I have written a timesgcm script that runs TGCM15 with options to
run various timing and analysis tools. The script is ~roble/times/
timesgcm.ref. I set it up with lexical reads from timesgcm.ccm.sol
and made copies of the two mod decks (timesgcm.ref.mods is same as
timesgcm.ccm.sol.mods and timesgcm.ref.mods1 is same as 
timesgcm.ccm.sol.mods1). I have run it for a single 6 min time step
(DISPOSE=0), and got the results for the 5 analysis tools. The
results are in /ouray/d/times/HS*.

I have put comments in the timesgcm.ref script showing how to use
the various analysis tools. There are 2 that do fortran analysis 
on the source code (ftref and flint), and 3 that do timing and
performance analysis during execution (perftrace, flowtrace, and
a profiler). I saved hard copies of the script, reports from the
single time step tgcm15 runs, and man pages from the tools.

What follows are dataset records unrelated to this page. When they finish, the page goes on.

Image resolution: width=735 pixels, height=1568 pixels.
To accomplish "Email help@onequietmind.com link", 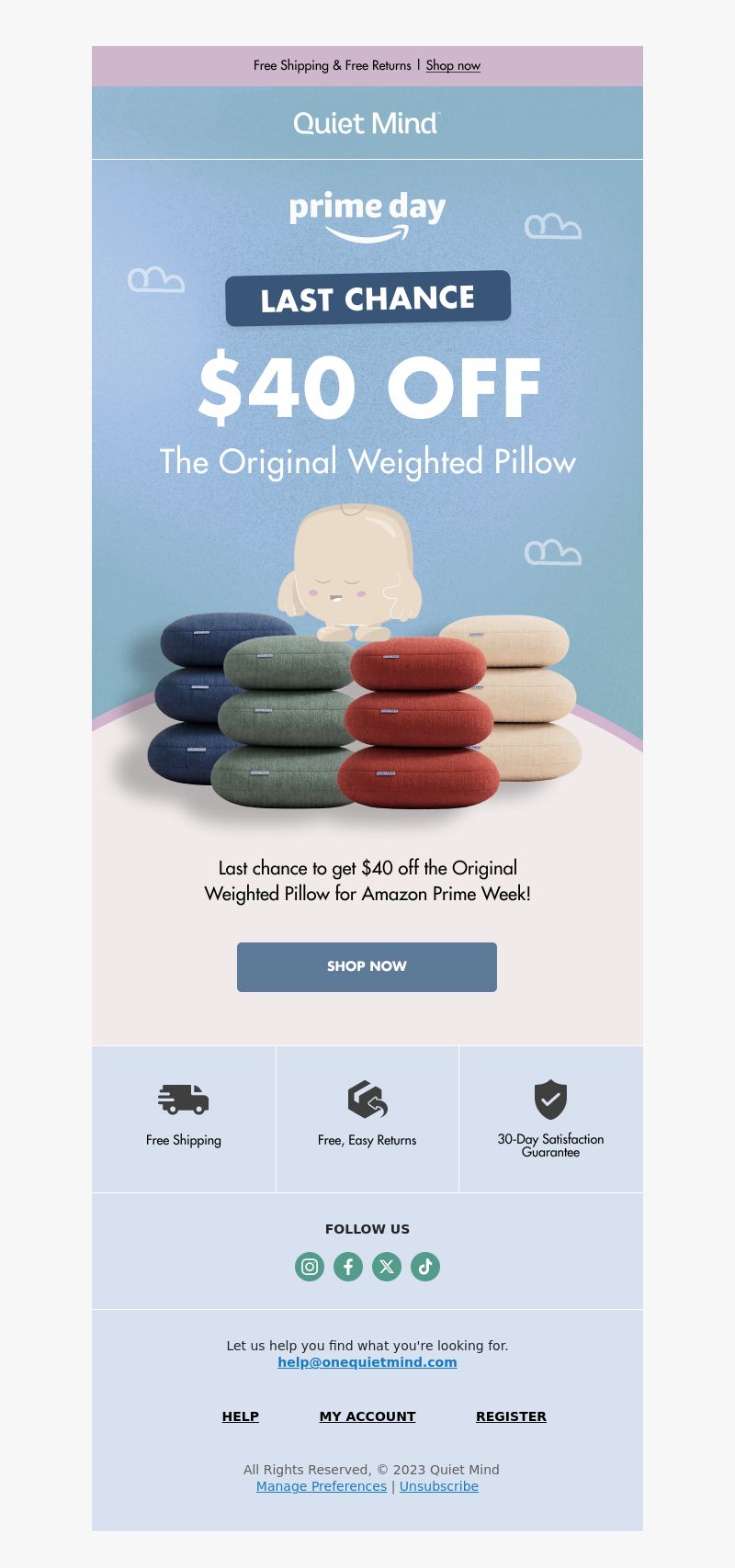I will pyautogui.click(x=368, y=1362).
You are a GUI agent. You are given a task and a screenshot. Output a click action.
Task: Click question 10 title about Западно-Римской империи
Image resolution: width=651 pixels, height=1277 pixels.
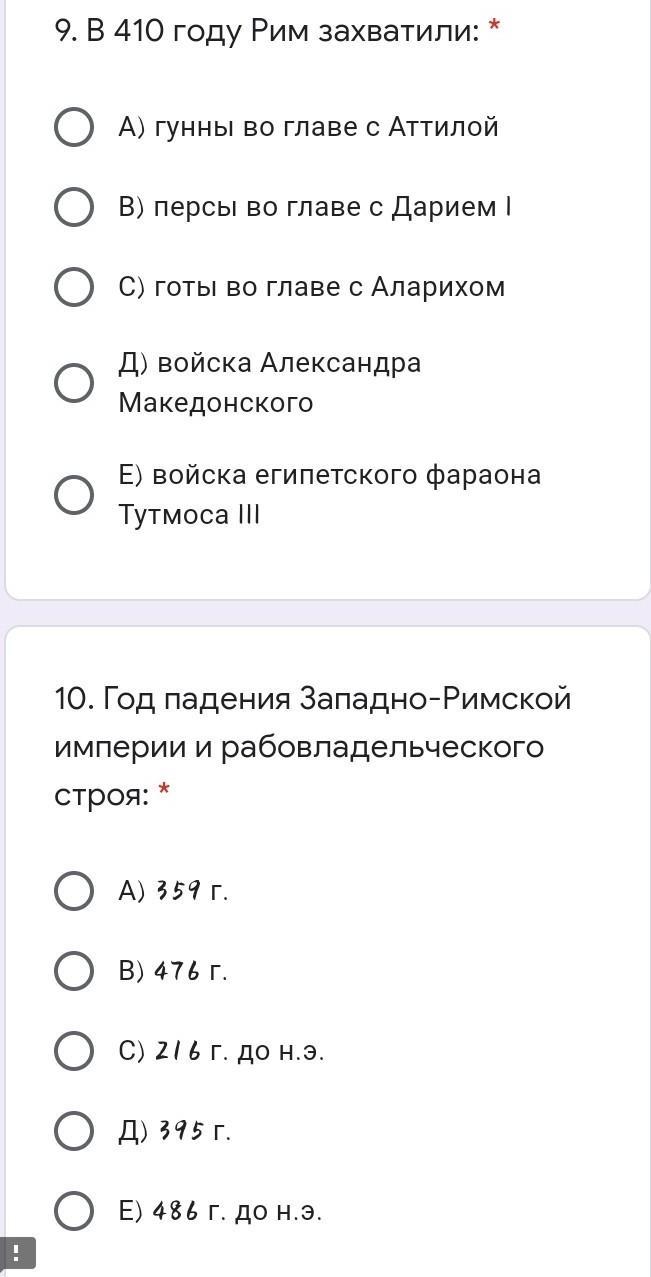pyautogui.click(x=313, y=746)
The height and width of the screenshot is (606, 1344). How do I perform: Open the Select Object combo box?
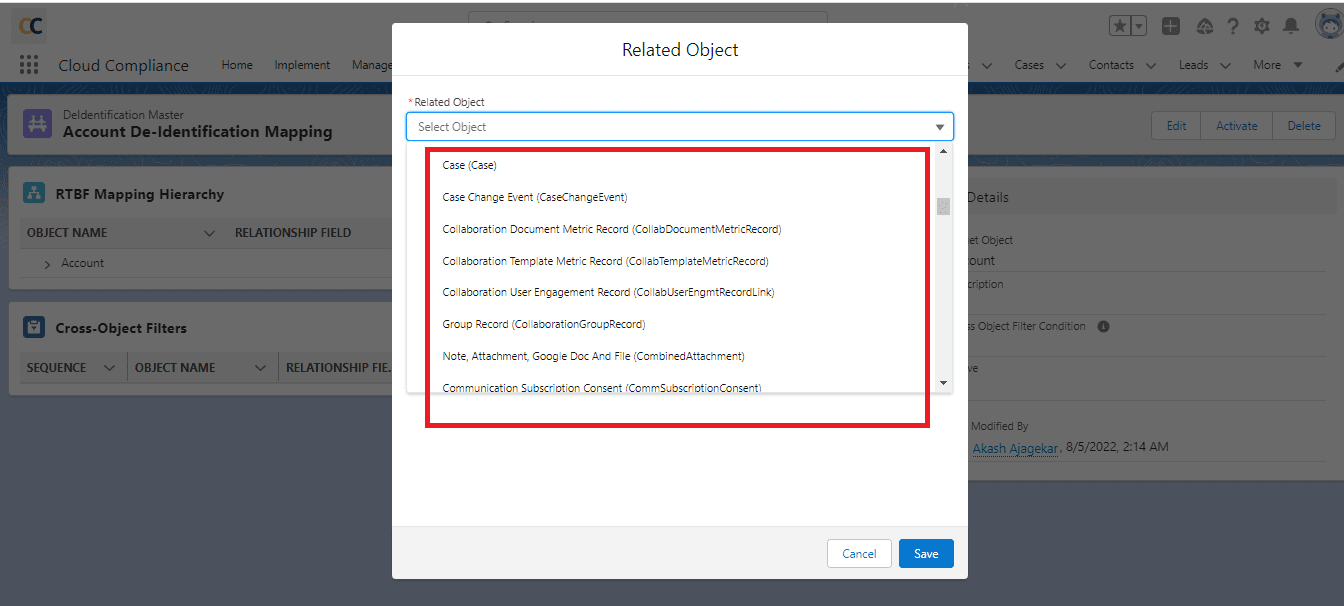(679, 127)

We can go over these when you get back next week, but the most
obvious thing is that the subroutine QRJ used 25.3% of the total
cpu time!  At least part of the reason is the use of EXP, the
floating point exponential system routine. The profiler reported
that EXP used 19.5% of execution, when sampling memory "buckets".
The consultants suggested using a 1/2 precision EXP routine, but
I have'nt tried it yet. 

The performance monitor said that the program as a whole 
"appears to be an efficient vectorized code", and that overall
it achieved 161.4 MFLOPS during execution, which is pretty good
I guess. Another suggestion made by the performance monitor
(and flowtrace) was to "in-line" the QVxxxx routines, i.e., 
put the code from the QVxxx routines into the calling modules.
This would be more efficient because these routines are called
many times but have very short cpu times (QVSUB0 was called
56664 times and its average execution was 1.92e-6 seconds.)
I think Ciceley has already done this with DTUV, but that 
version is not in TGCM15 yet (maybe that's the one with the
strange bug).

See you on Monday...

--Ben